Intervista a Mina Welby: Il culto della vita non può essere tabù della morte

Giorgio Salvetti

“In Italia è molto difficile parlare di testamento biologico, figuriamoci di eutanasia”. Mina Welby è colpita dalla storia di Roy Gosling e misura tutta la distanza tra il dibattito che è in atto in Inghilterra e quello che con fatica si svolge nel nostro paese. La vicenda del presentatore della Bbc la riporta inevitabilmente alla sua storia e a quella di suo marito Piergiorgio, morto nel dicembre del 2006 con l`assistenza del suo medico dopo che da tempo chiedeva di essere lasciato morire.
 

Che cosa ha provato quando ha sentito la notizia?

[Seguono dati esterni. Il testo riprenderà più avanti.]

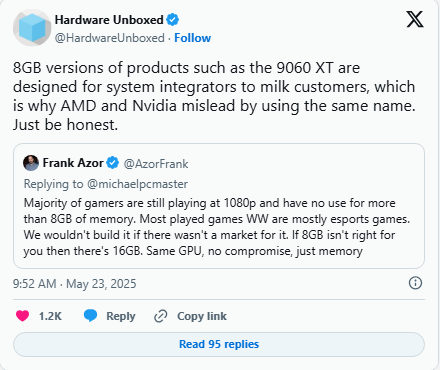This screenshot has width=440, height=370.
Task: Click the @michaelpcmaster mention
Action: pos(137,184)
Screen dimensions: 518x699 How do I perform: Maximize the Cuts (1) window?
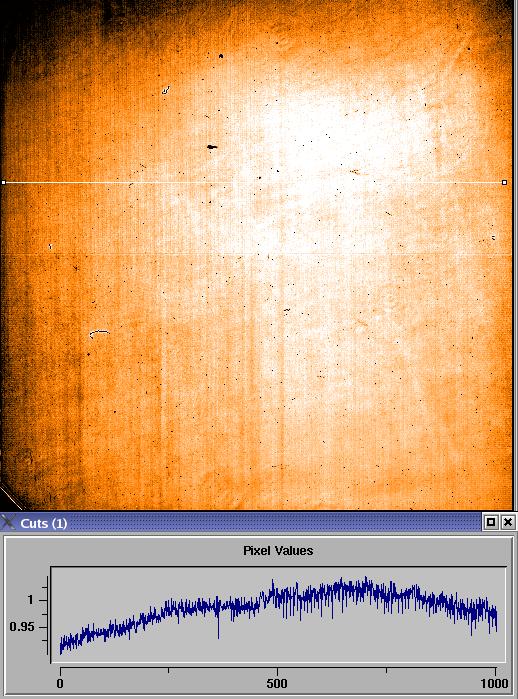[491, 522]
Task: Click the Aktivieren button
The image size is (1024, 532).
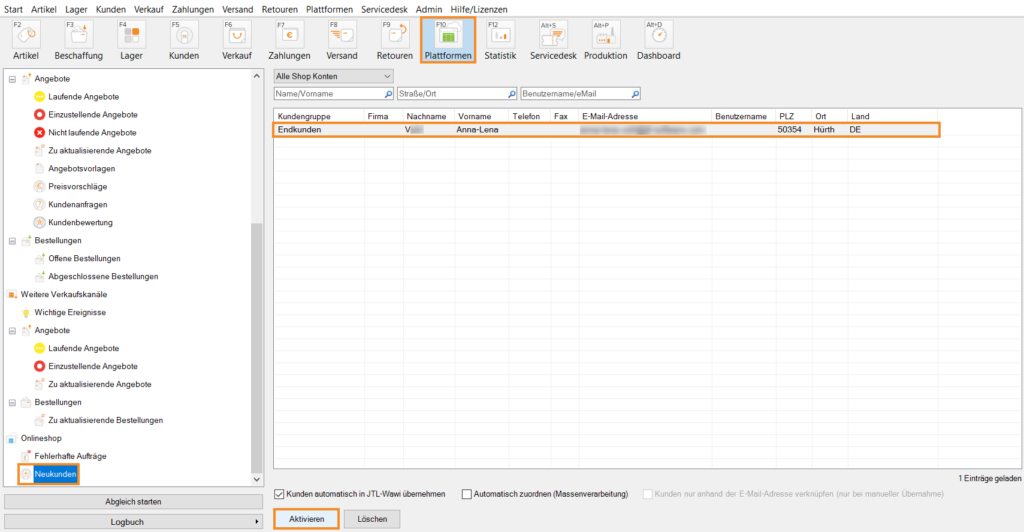Action: tap(306, 519)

Tutte le morti sono una tragedia. Nessuno può ergersi a giudice, bisogna essere nella pelle del malato e di chi gli sta vicino. Chi compie un`azione del genere non lo fa a cuor leggero. Io credo che lo abbia fatto perché voleva bene al suo compagno e ha sentito che quello era l`unico modo per dimostrargli il proprio affetto.
 

La storia di Gosling è simile alla sua o non c`entra nulla? La sento vicina. Anche mio marito mi ha chiesto di lasciarlo andare. Mi diceva: «Dammi tutto il Tavor e poi stacca il respiratore». Non l`ho fatto solo perché non ce la facevo, non potevo credere che un uomo dignitoso come lui, che si faceva radere e mettere il dopobarba tutte le mattine, potesse chiedermi una cosa del genere. Ma lui voleva morire proprio per dignità. Spero che Gosling possa trovare giudici giusti che tengano conto dei suoi sentimenti e delle sue ragioni.
Ma uccidere una persona soffocandola con un cuscino le sembra umano? Questa non è eutanasia. E` un gesto disperato di un cittadino che è lasciato solo davanti alla disperazione. Senza leggi tutto si scarica su parenti e medici. E tutto dipende da chi ti trovi accanto. In Italia la costituzione all`articolo 32 parla chiaro: ogni cittadino ha il diritto di rifiutare le cure. Eppure il codice penale punisce sia l`eutanasia che il suicido assistito. Credo invece che vadano depenalizzati. Perché l`eutanasia clandestina esiste eccome. Possiamo chiudere gli occhi ma succede tutti i giorni. Sono moltissimi i medici che ammettono di aver dovuto praticare comportamenti vicini all`eutanasia. Credo che sia giunto il momento di regolamentarli e di controllarli strettamente piuttosto che lasciare che avvenga nell`oscurità e nella solitudine delle famiglie e del rapporto privato tra medico e paziente.
 

Come valuta il fatto che Gosling si sia confessato in tv? Non credo sia un atto di esibizionismo, forse una forma di impegno politico. I suoi motivi può saperli solo lui. Ad ogni modo è un bene che queste storie emergano alla luce del sole.
 

Da noi potrebbe succedere? E` già successo. Una volta una famosa attrice ha ammesso di aver aiutato sua madre a morire. Non le è capitato nulla solo perché la questione è rimasta nell`ambito privato. Come una straziante vicenda di un singolo. Da noi, si sa, tante cose si possono fare in privato ma non si devono dire in pubblico. E come sempre tutto è delegato alla famiglia, dalla cura degli anziani e dei disabili, alla gestione dei malati terminali. Alla fine sono i parenti a dover decidere con tutti i problemi che ciò comporta. C`è chi non ha il coraggio di attuare le volontà del proprio caro, anche per una sorta di egoismo. E c`è chi invece può trovarsi in famiglie che non vedono l`ora di liberarsi del proprio malato, magari anche per interesse. E c`è chi è solo, abbandonato a se stesso a qualche struttura inadeguata. Senza regole l`eutanasia avviene comunque, ma nel far west.
 

L`Italia non pare pronta ad affrontare il tema dell`eutanasia. Non si riesce neanche ad approvare una semplice legge sul testamento biologico… So che non vedrò mai una legge sull`eutanasia. Da noi si spaccia per culto della vita quello che in realtà è il tabù della morte e esiste ancora un certo culto per la sofferenza. Un retaggio di un certo cattolicesimo masochista e non compassionevole, Ma la sofferenza non sempre nobilita l`uomo. Persino le cure perla riduzione del dolore da noi sono una questione complessa, non uri diritto. Dopo il caso di Eluana Englaro la società civile sta cambiando, ma la politica è lontana dalle persone.